A Tribute to Simon Gray – take 2

9 Mar

Found: Pen
Location: Yarra St, South Yarra – Just after the crazy hailstorm that had us stranded here

I wouldn’t normally associate with a pen of the ball point variety but this one has proven to be rather inky and smooth just like a good old felt tip. And it’s black – the best pen colour (never blue).

I hope doesn’t mind that I’m just completely stealing his idea of finding stuff and then blogging about it. With his approval I will continue to do so.

This post is for you

9 Mar

I thought I was so strong and tough, needing nothing and no-one. Out here on my own so far away with my books, crabs, garden and recipes for company (and my husband of course).

On the weekend I realised what I’ve been missing out on. I don’t notice it so much when I’m back here in my own little world but I’ve got a new found appreciation for spending time with you – all of you.

When I could see you all the time I just took it for granted and now seeing you is such a treat, it fills up my heart, brings out my joy and allows me to connect in ways that I thought didn’t matter – but now I know it does.

To look you in the eye, to touch you and be in your presence is just about the greatest thing ever. It’s what we work to earn money to have time for. This is it.

We might never live near each other again but I hope that we will always have the time and money to be together often.

You are quite possibly the greatest thing that has ever happened to me – all of you.

In the firing range

3 Mar

Yeah so I got fired. I was stoked to hear the news because I now have a cool story. I’ve never been fired before so it was actually quite exciting.

The situation was… I hated the job, I was looking for other jobs as well as sussing out working for myself and I wanted to quit but also didn’t want to lose the security of being employed in case all of these jobs I was applying for didn’t work out. It didn’t make any sense to me to take shifts and keep being trained to do a job I didn’t like or want to stay in but every time I spoke to Bob about quitting we couldn’t agree.
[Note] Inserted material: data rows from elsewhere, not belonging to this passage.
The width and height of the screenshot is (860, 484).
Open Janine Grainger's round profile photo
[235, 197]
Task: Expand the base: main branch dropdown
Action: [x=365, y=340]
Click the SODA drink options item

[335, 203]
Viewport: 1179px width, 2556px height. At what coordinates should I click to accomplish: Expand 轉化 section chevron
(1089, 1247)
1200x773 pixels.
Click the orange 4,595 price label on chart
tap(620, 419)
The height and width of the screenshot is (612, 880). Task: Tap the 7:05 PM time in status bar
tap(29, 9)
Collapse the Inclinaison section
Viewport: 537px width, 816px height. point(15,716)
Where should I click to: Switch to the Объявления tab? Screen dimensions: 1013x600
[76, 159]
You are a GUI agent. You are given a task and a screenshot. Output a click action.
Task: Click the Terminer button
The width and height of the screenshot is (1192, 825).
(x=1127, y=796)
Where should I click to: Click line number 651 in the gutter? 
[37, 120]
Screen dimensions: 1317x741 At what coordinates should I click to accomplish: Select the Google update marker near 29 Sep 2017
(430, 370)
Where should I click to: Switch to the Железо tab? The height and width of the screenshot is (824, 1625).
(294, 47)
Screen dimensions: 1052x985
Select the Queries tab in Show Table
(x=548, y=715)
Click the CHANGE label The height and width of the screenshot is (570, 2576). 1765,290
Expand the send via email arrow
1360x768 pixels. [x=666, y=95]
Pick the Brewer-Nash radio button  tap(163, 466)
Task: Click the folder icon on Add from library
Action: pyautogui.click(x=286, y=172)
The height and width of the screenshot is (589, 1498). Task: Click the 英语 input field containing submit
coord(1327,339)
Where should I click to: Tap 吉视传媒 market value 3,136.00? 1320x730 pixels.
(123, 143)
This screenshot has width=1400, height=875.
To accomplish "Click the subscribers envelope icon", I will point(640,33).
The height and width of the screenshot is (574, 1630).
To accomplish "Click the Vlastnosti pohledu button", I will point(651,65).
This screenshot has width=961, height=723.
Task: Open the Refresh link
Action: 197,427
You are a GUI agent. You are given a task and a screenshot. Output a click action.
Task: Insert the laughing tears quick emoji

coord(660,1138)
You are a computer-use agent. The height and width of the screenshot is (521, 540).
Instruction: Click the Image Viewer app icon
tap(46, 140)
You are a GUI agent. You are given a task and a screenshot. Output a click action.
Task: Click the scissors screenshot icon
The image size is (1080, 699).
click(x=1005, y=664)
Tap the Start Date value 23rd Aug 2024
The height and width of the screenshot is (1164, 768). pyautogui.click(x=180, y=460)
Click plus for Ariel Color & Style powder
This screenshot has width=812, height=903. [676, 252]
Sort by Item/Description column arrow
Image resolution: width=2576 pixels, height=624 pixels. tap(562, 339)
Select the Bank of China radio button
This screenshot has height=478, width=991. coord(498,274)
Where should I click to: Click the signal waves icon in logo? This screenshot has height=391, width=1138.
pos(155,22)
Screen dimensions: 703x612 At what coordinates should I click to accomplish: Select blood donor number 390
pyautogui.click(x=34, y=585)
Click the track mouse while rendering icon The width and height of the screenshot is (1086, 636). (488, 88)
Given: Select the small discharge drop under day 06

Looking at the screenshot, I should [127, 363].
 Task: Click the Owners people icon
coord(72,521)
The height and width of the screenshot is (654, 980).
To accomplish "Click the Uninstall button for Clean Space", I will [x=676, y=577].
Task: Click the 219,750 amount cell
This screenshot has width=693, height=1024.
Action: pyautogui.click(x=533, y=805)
So… I did what every other confused bum would do – I avoided them. Childish I know. I didn’t want to but I felt torn… between my own beliefs and hassles about money. So I put off getting back to them for about two weeks. By that time I have applied for a fair few jobs and went to an interview for the position that I now have so I was feeling alright about leaving… and I got a dismissal letter in the mail.

I felt so many things all at once. Mostly relief but also rejection, regret and anxiety. But at the end of the day I am just really thankful for the experience. From now on I’ll be able to enjoy laughing about that time I got fired from a job I hated. I wouldn’t be this happy if I actually liked the job or was relying on the money.

But now I’m a full time goober. I’ll keep you posted on how that pans out.

Poo Bar

3 Mar

It’s true. I bought a bar of soap made for your hair.

I’m sure you’ve all been wondering how my hair is going. It’s been a while since I posted about it. Well here it is…

It’s a beauty. I bought it off etsy for a couple of bucks. It’s handmade, all natural, has no weird chemicals and virtually no packaging! I know that most shampoo bottles are recyclable but it’s far better not to create packaging in the first place, don’t you think? It still takes energy, time, money, people, carbon etc to recycle the thing so why not just avoid it?

So how does it perform?

It doesn’t strip the henna out of my hair like the baking soda did and it lathers up as if it were regular shampoo, it’s quite amazing. It is mega drying for my hair though – just after I use it I feel as if I’m about to dread up! So I’m pretty reliant on conditioner to balance me out again. I have heard of conditioner bars but most have crappy SLS in them. I am enjoying the novelty of rubbing a bar of soap on my head though.

If I can find a good conditioner alternative then I will probably get another one if this one ever runs out. At this rate it will last 3 or 4 months at least! Bob uses it every day and he loves it. I only wash my hair once a week or so. I’d love to go for longer but life just gets in the way.

AND now that I have a JOB I guess I’ll have to keep on top of it. No more hair experiments for the next little while.